What would YOU tell new grads? Lay it out in the comments, below…
John “The Prof” Carlton
Thanks for this post John! You have some great tips here and I emailed the link to my daughters, both of whom are in college. There are certain things you DO need a college degree for (to become a doctor, engineer, lawyer) and my younger one is going for biochemical engineering. I agree that for business though, there’s got to be something better than business school.
You’re welcome. Glad you got to it before the site crashed yesterday for a few hours (server problem).
I love this rant. Wish someone had delivered it to me when I was 18…
Thank you, John, for this post. It seems we agree on a lot of things.
Except for the necessary professions – and there are very few of those – the vast majority of ‘education’ is set up to turn people into robots: to become employees controlled by the boss. Not to mention by the government.
If you want to control people, first make them stupid so they can’t think for themselves.
By the way, I’m a teacher.
My whole extended family if full of teachers. And I had several during my days in academia whose advice and patient teachings have stayed with me. I love teachers.
It’s the “game” of education I abhor. My BA in psych prepared me for exactly zero jobs out in the real world. All those years spent “learning” shit, with no practical way to make a living. It bothers me still.

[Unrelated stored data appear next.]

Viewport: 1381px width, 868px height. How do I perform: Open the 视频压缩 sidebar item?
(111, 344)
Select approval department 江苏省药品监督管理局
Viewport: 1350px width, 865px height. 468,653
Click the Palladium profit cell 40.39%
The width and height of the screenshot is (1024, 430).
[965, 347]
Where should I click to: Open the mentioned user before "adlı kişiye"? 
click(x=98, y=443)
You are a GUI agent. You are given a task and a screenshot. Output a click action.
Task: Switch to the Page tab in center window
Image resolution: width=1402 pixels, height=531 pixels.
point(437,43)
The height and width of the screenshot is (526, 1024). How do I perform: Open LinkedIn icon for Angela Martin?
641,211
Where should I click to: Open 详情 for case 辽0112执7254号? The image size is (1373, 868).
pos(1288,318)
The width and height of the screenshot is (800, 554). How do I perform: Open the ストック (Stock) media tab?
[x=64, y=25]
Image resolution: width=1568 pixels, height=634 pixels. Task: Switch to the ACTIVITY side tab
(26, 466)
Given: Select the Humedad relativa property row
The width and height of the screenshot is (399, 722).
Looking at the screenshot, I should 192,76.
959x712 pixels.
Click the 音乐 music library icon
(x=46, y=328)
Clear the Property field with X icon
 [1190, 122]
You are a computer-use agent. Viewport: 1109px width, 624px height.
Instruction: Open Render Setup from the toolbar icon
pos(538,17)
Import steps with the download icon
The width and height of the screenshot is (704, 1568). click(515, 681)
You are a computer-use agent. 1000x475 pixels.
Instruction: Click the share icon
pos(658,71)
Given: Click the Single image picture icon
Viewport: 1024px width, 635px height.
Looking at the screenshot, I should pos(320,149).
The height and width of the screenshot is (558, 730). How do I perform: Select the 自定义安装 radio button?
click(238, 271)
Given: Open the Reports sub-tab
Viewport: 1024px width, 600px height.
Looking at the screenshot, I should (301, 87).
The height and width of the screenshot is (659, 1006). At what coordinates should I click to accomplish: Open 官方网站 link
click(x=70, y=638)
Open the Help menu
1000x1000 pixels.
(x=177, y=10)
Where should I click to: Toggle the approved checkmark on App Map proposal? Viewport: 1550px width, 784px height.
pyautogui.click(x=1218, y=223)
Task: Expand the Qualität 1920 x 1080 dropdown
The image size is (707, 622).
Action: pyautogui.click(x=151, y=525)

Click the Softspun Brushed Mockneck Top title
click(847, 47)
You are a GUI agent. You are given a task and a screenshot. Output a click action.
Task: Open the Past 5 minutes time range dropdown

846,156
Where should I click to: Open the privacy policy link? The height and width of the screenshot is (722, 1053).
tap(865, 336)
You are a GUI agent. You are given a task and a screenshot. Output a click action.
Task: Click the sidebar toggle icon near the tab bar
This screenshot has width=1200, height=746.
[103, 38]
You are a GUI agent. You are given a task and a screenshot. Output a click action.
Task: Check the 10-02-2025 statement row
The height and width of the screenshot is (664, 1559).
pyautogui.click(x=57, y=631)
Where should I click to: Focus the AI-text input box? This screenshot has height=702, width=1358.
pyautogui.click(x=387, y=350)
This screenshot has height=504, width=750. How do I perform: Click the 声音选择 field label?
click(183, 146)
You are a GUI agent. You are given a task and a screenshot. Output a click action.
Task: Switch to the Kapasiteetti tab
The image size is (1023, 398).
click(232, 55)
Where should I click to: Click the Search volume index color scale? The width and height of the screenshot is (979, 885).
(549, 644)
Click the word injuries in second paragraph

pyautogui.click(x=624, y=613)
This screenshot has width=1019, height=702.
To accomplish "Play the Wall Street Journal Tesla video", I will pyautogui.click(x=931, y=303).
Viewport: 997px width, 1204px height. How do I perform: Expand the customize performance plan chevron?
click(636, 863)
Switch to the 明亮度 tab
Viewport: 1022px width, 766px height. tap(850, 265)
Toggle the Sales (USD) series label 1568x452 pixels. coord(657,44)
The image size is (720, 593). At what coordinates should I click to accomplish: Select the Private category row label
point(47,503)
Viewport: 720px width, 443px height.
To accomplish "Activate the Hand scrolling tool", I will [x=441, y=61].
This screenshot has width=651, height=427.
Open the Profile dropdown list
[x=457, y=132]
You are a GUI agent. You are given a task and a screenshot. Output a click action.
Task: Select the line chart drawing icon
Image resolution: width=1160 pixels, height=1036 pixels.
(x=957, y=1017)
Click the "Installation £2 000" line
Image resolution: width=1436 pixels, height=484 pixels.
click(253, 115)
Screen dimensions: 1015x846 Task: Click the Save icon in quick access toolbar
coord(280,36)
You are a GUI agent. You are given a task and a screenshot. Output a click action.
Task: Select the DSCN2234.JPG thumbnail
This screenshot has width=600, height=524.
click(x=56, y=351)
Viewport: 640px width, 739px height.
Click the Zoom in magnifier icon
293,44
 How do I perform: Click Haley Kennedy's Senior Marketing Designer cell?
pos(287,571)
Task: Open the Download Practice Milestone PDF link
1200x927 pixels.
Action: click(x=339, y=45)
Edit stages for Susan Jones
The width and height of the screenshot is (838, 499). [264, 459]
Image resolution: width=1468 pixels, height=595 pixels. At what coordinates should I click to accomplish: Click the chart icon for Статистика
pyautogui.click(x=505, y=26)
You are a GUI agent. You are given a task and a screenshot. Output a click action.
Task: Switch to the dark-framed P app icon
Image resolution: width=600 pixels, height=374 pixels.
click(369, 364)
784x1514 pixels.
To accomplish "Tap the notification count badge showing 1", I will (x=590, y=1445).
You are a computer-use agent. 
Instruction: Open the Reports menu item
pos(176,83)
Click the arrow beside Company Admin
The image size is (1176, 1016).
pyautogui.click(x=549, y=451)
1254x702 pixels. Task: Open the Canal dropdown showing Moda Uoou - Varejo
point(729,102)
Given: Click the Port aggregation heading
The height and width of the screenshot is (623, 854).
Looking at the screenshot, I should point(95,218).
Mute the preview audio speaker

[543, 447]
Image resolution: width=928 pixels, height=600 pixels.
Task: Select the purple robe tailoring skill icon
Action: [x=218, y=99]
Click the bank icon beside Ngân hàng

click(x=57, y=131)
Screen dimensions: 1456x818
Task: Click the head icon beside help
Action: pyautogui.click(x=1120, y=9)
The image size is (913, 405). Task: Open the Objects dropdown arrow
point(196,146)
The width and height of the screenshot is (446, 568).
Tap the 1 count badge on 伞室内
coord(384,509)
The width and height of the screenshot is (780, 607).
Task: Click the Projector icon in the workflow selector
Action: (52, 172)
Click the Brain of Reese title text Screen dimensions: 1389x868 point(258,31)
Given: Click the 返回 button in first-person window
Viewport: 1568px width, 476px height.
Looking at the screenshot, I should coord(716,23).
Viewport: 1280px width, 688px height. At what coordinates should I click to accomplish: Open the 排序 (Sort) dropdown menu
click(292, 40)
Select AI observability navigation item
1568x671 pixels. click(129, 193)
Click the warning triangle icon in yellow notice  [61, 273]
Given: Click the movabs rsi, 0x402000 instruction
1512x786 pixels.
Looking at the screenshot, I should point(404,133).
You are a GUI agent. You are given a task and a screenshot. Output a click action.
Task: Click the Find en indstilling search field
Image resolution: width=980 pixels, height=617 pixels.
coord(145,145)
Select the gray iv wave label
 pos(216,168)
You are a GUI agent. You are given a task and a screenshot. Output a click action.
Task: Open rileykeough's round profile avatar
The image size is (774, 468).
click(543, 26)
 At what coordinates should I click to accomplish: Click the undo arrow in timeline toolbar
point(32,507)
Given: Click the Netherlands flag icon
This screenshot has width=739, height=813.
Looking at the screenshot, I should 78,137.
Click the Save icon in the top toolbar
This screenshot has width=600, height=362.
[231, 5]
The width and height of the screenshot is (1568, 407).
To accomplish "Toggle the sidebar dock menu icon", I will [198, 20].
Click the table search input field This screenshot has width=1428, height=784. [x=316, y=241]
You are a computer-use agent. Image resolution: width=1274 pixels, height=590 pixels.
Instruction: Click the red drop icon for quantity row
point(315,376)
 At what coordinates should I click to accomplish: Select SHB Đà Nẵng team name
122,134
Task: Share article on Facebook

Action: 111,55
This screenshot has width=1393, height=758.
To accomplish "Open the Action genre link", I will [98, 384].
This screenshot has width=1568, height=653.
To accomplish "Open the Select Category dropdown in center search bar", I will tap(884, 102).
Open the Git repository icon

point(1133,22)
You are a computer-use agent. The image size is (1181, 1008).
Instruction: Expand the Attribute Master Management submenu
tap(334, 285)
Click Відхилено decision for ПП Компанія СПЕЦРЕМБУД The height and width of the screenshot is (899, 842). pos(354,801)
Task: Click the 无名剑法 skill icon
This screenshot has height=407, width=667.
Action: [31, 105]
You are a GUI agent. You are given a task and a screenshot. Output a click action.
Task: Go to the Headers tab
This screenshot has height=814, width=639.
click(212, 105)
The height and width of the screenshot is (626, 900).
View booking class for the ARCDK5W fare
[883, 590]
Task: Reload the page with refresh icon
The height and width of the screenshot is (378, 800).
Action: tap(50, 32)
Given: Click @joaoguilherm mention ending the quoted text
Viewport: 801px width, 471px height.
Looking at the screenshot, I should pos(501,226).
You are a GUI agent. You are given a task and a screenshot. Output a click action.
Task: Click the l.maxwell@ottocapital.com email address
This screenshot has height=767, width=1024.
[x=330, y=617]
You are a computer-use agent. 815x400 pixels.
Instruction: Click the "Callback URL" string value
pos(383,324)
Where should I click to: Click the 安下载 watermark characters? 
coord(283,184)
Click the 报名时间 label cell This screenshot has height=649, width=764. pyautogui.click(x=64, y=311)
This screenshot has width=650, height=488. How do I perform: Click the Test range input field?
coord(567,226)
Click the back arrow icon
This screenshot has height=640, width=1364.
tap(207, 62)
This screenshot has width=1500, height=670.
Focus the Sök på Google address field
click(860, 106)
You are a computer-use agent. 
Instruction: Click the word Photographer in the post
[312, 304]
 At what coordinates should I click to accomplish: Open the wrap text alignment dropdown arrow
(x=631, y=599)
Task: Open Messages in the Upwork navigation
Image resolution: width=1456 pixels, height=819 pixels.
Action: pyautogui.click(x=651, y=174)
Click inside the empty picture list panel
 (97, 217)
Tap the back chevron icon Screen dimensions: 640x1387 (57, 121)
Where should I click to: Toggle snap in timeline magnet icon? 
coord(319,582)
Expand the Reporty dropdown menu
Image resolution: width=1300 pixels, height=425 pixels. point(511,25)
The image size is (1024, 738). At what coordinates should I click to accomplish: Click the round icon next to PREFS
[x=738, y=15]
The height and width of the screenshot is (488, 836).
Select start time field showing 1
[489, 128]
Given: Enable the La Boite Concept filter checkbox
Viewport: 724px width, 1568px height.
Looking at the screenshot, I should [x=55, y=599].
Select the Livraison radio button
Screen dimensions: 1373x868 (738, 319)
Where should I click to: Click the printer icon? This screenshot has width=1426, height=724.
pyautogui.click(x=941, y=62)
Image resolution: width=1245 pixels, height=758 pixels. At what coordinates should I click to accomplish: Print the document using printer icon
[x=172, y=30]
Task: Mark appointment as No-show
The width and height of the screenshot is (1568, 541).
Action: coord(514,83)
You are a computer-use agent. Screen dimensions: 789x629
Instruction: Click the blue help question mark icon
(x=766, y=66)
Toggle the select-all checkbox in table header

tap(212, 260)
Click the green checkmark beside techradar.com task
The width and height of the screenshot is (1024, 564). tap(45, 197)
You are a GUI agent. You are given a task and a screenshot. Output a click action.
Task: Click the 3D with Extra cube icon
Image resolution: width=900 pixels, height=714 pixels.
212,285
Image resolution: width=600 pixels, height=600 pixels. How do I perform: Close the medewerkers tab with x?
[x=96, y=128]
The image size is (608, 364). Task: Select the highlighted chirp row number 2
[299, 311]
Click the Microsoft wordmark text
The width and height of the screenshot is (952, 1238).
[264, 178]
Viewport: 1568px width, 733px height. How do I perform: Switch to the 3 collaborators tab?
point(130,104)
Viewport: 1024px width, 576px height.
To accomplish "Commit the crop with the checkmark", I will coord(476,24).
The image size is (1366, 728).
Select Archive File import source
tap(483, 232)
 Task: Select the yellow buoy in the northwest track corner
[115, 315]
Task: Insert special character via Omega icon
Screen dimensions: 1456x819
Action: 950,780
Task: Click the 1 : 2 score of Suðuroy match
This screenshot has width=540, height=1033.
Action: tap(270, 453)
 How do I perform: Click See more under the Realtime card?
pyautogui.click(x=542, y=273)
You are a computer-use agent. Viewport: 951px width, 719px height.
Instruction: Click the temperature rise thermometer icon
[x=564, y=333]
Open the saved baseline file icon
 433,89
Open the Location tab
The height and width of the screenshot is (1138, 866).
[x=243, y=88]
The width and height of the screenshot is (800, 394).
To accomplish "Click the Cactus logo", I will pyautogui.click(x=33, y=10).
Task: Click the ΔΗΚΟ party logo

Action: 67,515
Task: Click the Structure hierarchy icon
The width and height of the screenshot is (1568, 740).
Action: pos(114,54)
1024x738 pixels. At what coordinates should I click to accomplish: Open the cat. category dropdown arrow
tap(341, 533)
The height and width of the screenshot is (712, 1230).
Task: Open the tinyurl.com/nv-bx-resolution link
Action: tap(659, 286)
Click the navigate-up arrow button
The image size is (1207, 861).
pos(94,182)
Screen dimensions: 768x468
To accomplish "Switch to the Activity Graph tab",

“It’s the “game” of education I abhor.”
As teachers we find our hands are tied. We are not allowed to teach as we should: to impart knowledge, rather than just cram kids’ heads with information enough to pass exams and then forget it all.
It’s one of the main reasons many teachers give up shortly after entering the profession.
I always remember this article and see grads here in my country thinking a JOB will change their lifes for good.
They will become more zombies and they dont know.
John, Been preaching this same thing for years. My family has fought me on it up until the last 4 or 5 years. The world has changed. My oldest just graduated HS; been working a real job since she was 16, unlike not one of her classmates of about 75 kids. She’s been at a real estate brokerage as a broker’s asst. for last 6 months. She’s taking classes now for real estate license. She’ll earn and learn for the rest of her life. She didn’t want to waste time in college wondering what she was there for. I only told her she didn’t have to follow the sheep and that my degree was only something that was in a box. I’ve never had a use for it. Selling is a skill that never goes out of style. Peace.
Geez!! John where was this sound advice 31 yrs ago when I graduated High school? If only I knew then what I know now lots of money could have been saved. Heartaches and all the failures could have been avoided. But then I wouldn’t be the man Iam today! Believe it or not failure is success for without it you never truly grow and move forward.
this fuck’n rocks, John. ha-Ha-ha… you keep it real, that makes you cool as ice.